A French-Italian co-production, "Passion d'Amore" seems an uncharacteristic project for Ettore Scola, the Italian filmmaker best known for the marvelous, expansive social comedies "The Pizza Triangle" and "We All Loved Each Other So Much."
"Passion d'Amore" is set in a more remote past--a provincial garrison town in the 1860s--and depicts a much more corrosive and disturbing misalliance. Giorgio, a young cavalry officer romantically involved with a beautiful married woman in Turin, is posted to a remote command on the northern frontier.

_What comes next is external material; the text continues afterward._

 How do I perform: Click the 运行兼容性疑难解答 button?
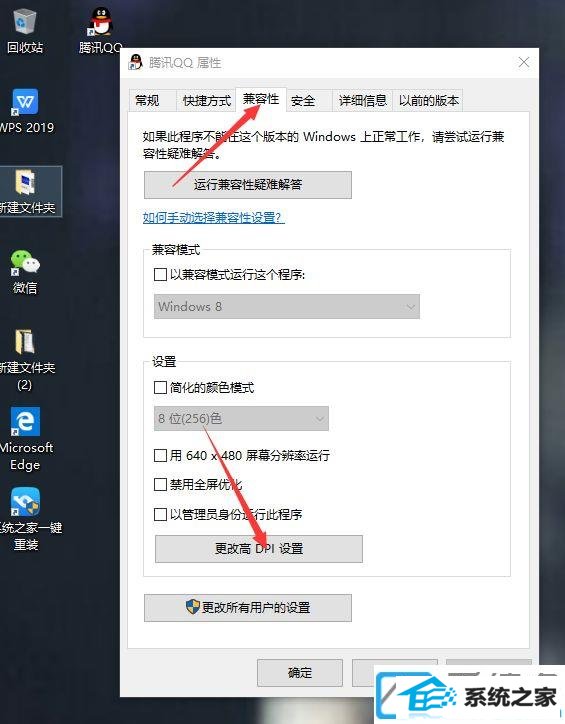[248, 185]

Invited to share the officers' mess hosted by his commanding officer, Giorgio can't help noticing that one diner is conspicuously absent. He learns that this empty place belongs to the colonel's cousin, an unfortunate young woman named Fosca, who is in poor health and customarily prefers the solitude of her sickroom. As the colonel himself gravely remarks, "She stays in bed an average seven days a week." Equally sage, the local doctor observes that "She's so sick her body hasn't the strength to produce a fatal illness."

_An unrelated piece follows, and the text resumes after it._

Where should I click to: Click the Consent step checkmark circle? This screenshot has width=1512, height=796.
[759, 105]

Sure enough, these deadpan teasers turn out to be self-deluding underestimations of the feverish, desperate personality smoldering upstairs at the colonel's residence. Eventually, the invalid reveals herself--inspired, as she breathlessly confides to the alarmed object of her devotion, by an overpowering attraction to Giorgio.
The superficial cause for alarm is her appearance: Gauntly unattractive, Fosca confronts the world with a jaggedly hooked and flattened nose and a protruding jaw and set of teeth. The facial effect is eerily cadaverous, and Fosca reinforces the mood by dressing in funereal brocades.

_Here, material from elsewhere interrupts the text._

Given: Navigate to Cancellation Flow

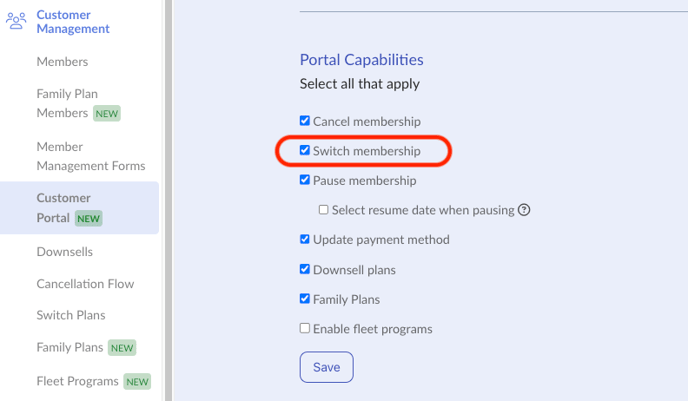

What's really alarming is the ruthless intensity of Fosca's passion, and it's this force that can't be repelled, no matter how repellent her facial configuration. The character recalls other fiercely neurotic, unloved movie heroines, notably Gloria Swanson in "Sunset Boulevard," Isabelle Adjani in "The Story of Adele H." and Olivia de Havilland in "The Heiress."
In Valeria D'Obici, Scola has a forceful leading lady for this perverse love story. What he lacks is a susceptible leading man. Bernard Giraudeau is a smoothly handsome washout as Giorgio. Evidently incapable of meeting the sort of emotional challenge that William Holden mastered opposite Swanson in "Sunset Boulevard," Giraudeau can't project the pity or guilt or fascination or weakness necessary to rationalize Fosca's ironic conquest of Giorgio.
D'Obici's incendiary, intimidating passion is muffled to some extent by Giraudeau's wet-blanket acting, as well as Scola's overemphasis on the masculine stuffiness of the provincial military society from which Fosca launches her romantic assault. In this setting her sexual hysteria is about the only sign of emotional vitality.
Despite the freakish aspects of Fosca, her unhappiness will no doubt stir familiar feelings of self-pity and remorse in most spectators. Who hasn't felt the humiliation of a romantic rejection or the bad conscience associated with evading an unwanted romantic overture? Perhaps everybody but Bernard Giraudeau, to the misfortune of his director.
Jean-Louis Trintignant, who might have done more for Giorgio not so long ago, turns up among the French auxiliary, playing the character role of the obtuse doctor, an assignment better suited to the portly Bernard Blier, who seems rather dubious and overaged as a gossipy major. Laura Antonelli plays Giorgio's mistress, an attraction guaranteed to mislead fans expecting the customary striptease. It's a minor role, with brief skin display.
It's also a psychological mystery in the last analysis, because nothing in the story explains the serenity with which Antonelli greets the news that her lover is being pressured by a madwoman: "Maybe it's a nobler love. She needs you. She needs you to survive." Suddenly deciding to break off the affair (had she been looking for an excuse all along?), she notes that, "Christmas is in a week. That's the gift I'll give my husband." Meaning herself rather than the holiday, probably. It's at this point that the plot starts throwing fits, so it might be wise to slip out and dream up a dramatic resolution of your own.